Vedo i volti delle vittime del terremoto ad Haiti, le fotografie sul sito di Repubblica, volti lacerati, come le pietre. Ma come sempre, sono i loro occhi a trafiggermi, come mi tagliano gli occhi di un cane abbandonato o quelli di un anziano solo in una casa di riposo. Gli abitanti di Haiti, quelli sopravvissuti, hanno il viso lacerato come le pietre dei palazzi. E’ il dolore. E’ il dolore la mia ossessione. E sento ugualmente lacerante, ancora, l’assenza di Dio, il silenzio di Dio _ forse – di cui scriveva il poeta austriaco Georg Trakl. O il Dio invocato, negato, cercato, di Simone Weil. Sento anche un dolore lontano come un dolore mio. Sento il dolore di un filo d’erba, di un gatto o un cane randagio, di chi è solo sulla terra. Essere un poeta è diverso da scrivere poesie. E’ essere un sismografo, è avere nelle vene e nei nervi tutto questo incomprensibile dolore.

Così provo dolore quando muore un grande, ma è diverso. Non è la tragedia della storia e della natura. E’ una privazione violenta, una cancellazione. Quando all’improvviso è mancata Pina Bausch – l’ho conosciuta e incontrata più volte _ per me e per moltissimi sulla terra è stato un dolore devastante. Quando muore un grande una parte di noi se ne va, dal mondo vola via un po’ di bellezza. Perché un grande regala bellezza, rende il mondo migliore. Io che sono ossessionato dal dolore delle cose e delle creature e mi ritengo ateo – ma sul mio ateismo continuo ad avere dubbi – mi riconosco nella visione desolata che offre il cinema di Robert Bresson o Krysztof Kieszlowski, o Ingmar Bergman.

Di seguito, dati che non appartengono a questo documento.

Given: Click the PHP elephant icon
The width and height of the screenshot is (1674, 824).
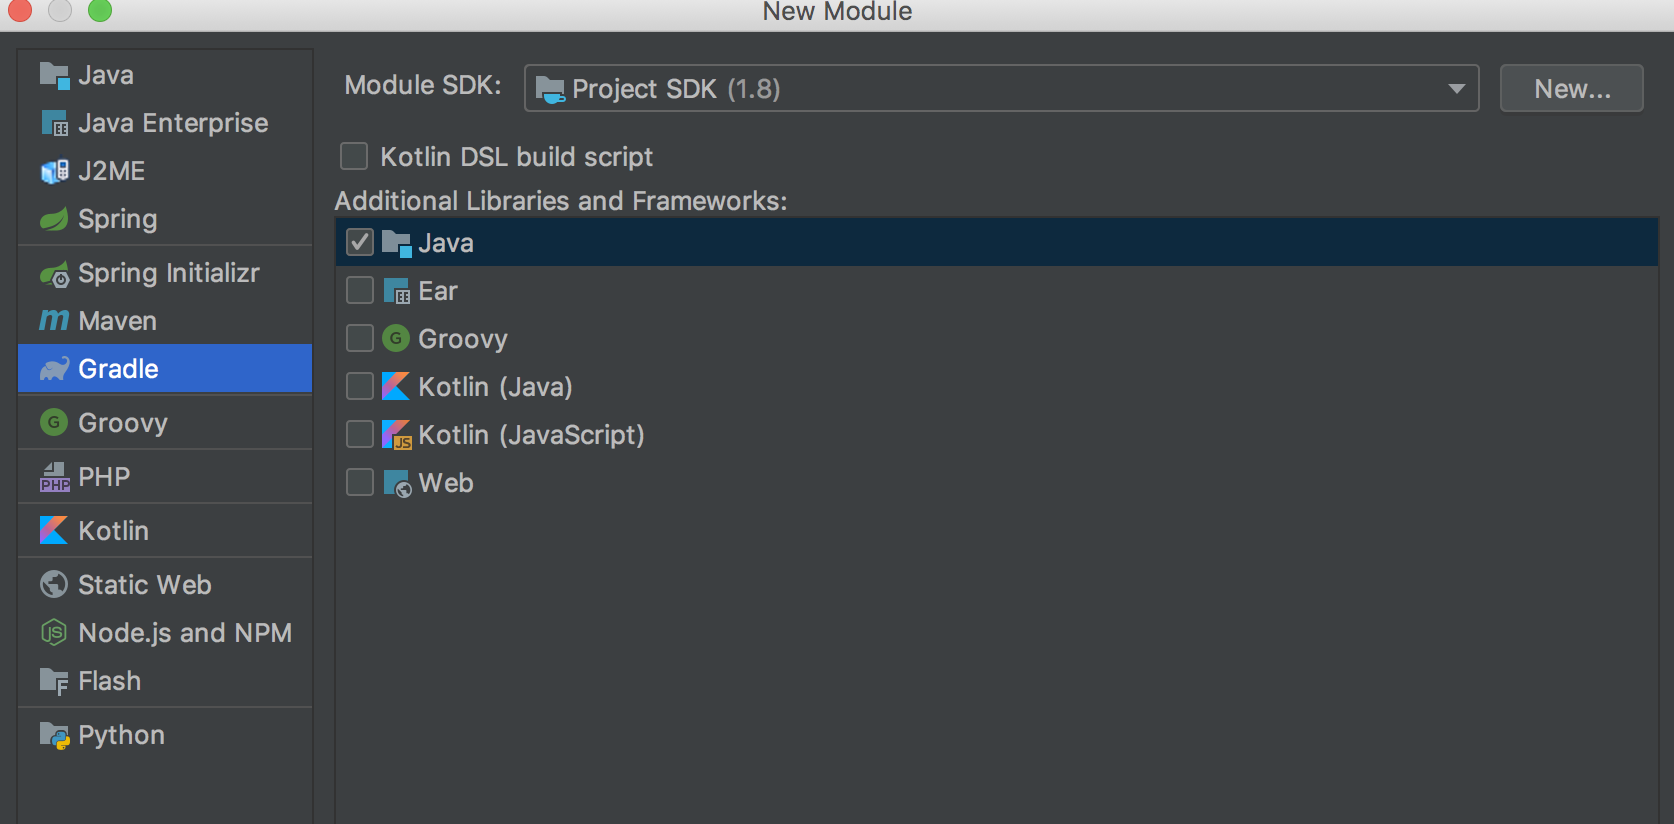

Nei giorni scorsi se ne è andato un altro grande, Eric Rohmer. Rohmer non cantava il dolore né l’assenza. Rohmer cantava la leggerezza della vita, narrava i batticuori, gli slittamenti del pensiero e del desiderio con la tecnica del thriller. Nei suoi film non succede niente, tranne in pochi, come “Il segno del leone”, dove c’è un percorso narrativo. Gli altri film del cineasta francese parlano di incontri tra giovani, in vacanza in provincia o in città (Rohmer è uno dei grandi poeti di Parigi), di amori nel trascolorare delle stagioni, dell’ironia dei proverbi sulla commedia della vita. Alcuni suoi film sono amari, come “Reinette et Mirabelle”; altri intensamente lirici, come lo stupendo “Il raggio verde”. E’ un regista intellettuale, raffinato, letterato, usa un pennino sottilissimo per disegnare caratteri, psicologie, attese, disincanti, buffi equivoci (come nel delizioso “L’amico della mia amica”), un erotismo delicato e forte nello stesso tempo (“Il ginocchio di Claire”, “L’amore il pomeriggio”), fughe, solitudini. L’amore come nei proverbi arriva quando non lo attendiamo e da chi non aspettiamo. E’ il regista di una civiltà superiore: in tutto il cinema francese (Renoir, Clair, Truffaut…) si respira il rispetto dei sentimenti, mai derisi, dileggiati, a meno che la violenza non sia metafora del male “ontologico” di Bresson (“Au hazard Balthazar”, “Il diavolo probabilmente”, “L’argent”), allora anche l’amore diviene cupo crudele gioco e perfino stupro.

Scoprire il cinema di Rohmer è innamorarsi di nuovo della vita, nonostante il dolore, la coscienza, la conoscenza, la perdita, una solitudine di marmo levigato, l’assurda violenza tessuta nel genere umano e costruita dalla sua storia. Il cinema di Rohmer ha l’impalpabilità del respiro, perché come un respiro ci cambia. Rohmer non c’è più, nessuno ci darà più i suoi film.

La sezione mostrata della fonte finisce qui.